Astronomy remains at the forefront of public engagement in science with a high profile and almost insatiable public interest. Our team (including scientists) participate in standard outreach activities (e.g., talks at science cafes, astronomical societies, blogs/social media) and collaborate with the Winchester Science Centre. Our group directly reaches thousands of students and members of the public each year through:

* 'Soton Astrodome' (reaching local KS3 school students and members of the public in events like Stargazing Live evenings, Southampton Science and Engineering Festival (SOTSEF), Human Worlds, Paulton's Park, Sea City Museum and City Art Gallery.

* Stands at festivals as part of the 'Bringing Research to Life' Roadshow at Cheltenham Science Festival, and Glastonbury which are themed on research areas such as supernovae, black holes and aurorae.

* We lead the 'SETI Cipher Challenge', engaging with more than 280 students/year with challenges directly linked to our research.

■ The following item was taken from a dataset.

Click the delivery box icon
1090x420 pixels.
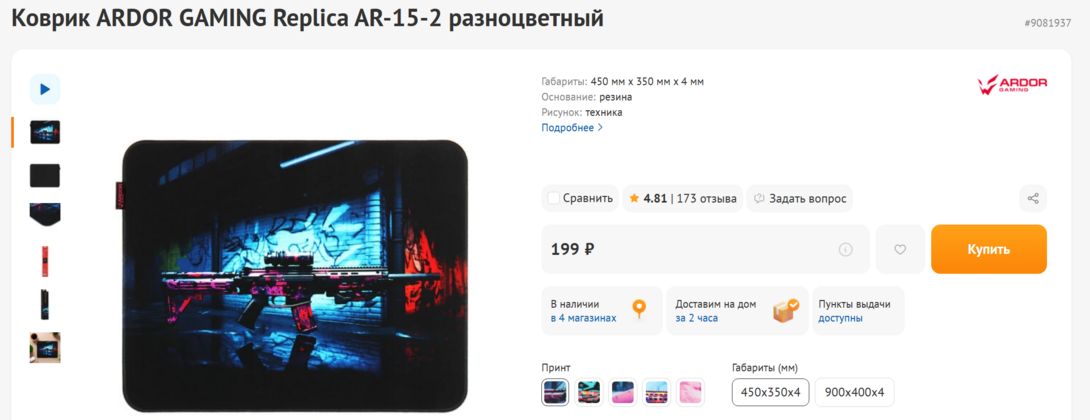click(x=786, y=310)
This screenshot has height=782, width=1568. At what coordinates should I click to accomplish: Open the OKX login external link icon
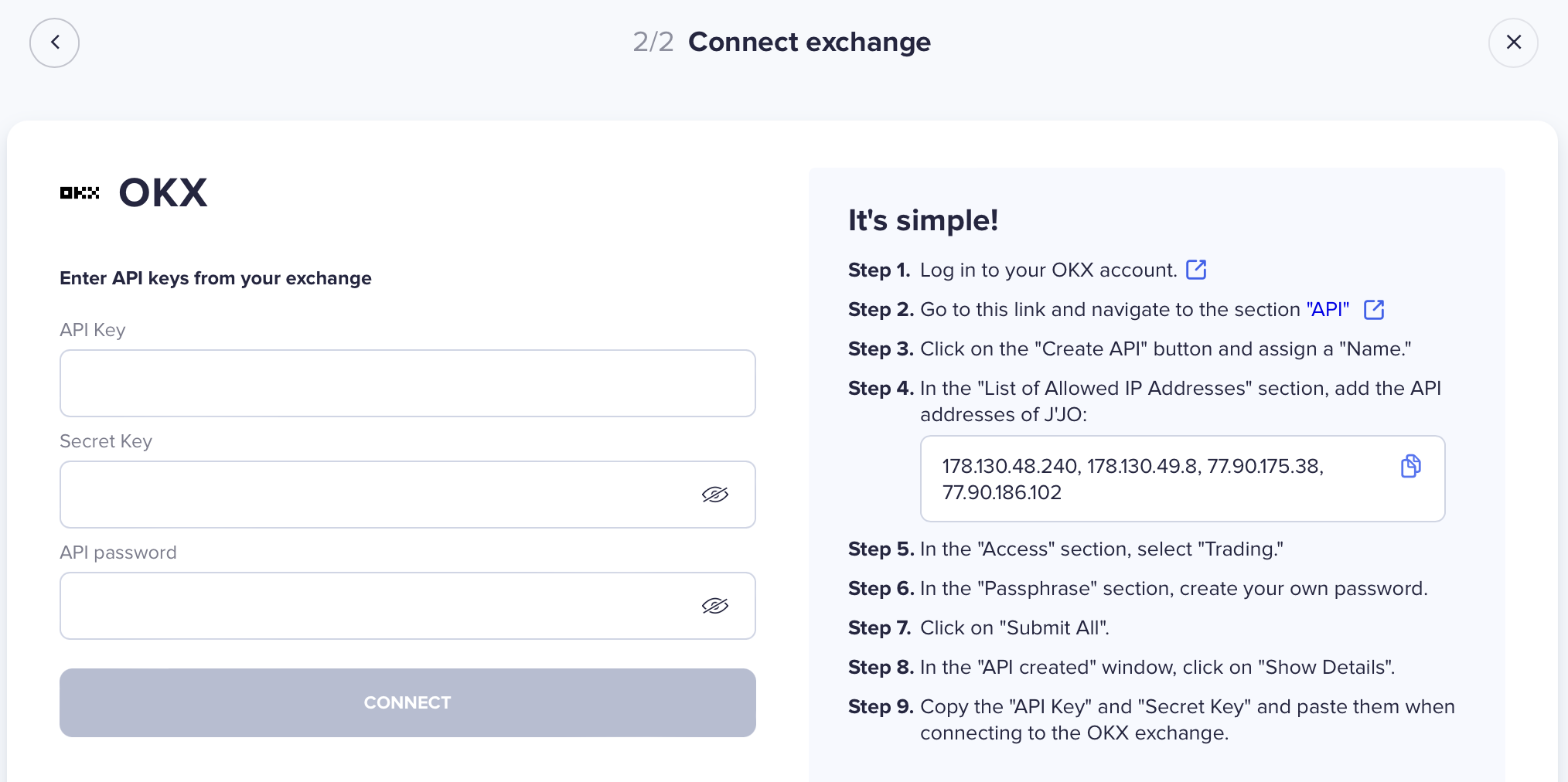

* "Astro-sonification", which is a software system that enables (particularly) visual impaired communities to convert data produced in our research into sound. This will be a flagship project in the inclusivity zone at SOTSEF.


We provide a source of skilled PhD graduates for non-academic professions. Our astrophysics PhDs, with their analytical and data skills, remain sought-after in industry (e.g. medical physics, defence, finance and the education sector).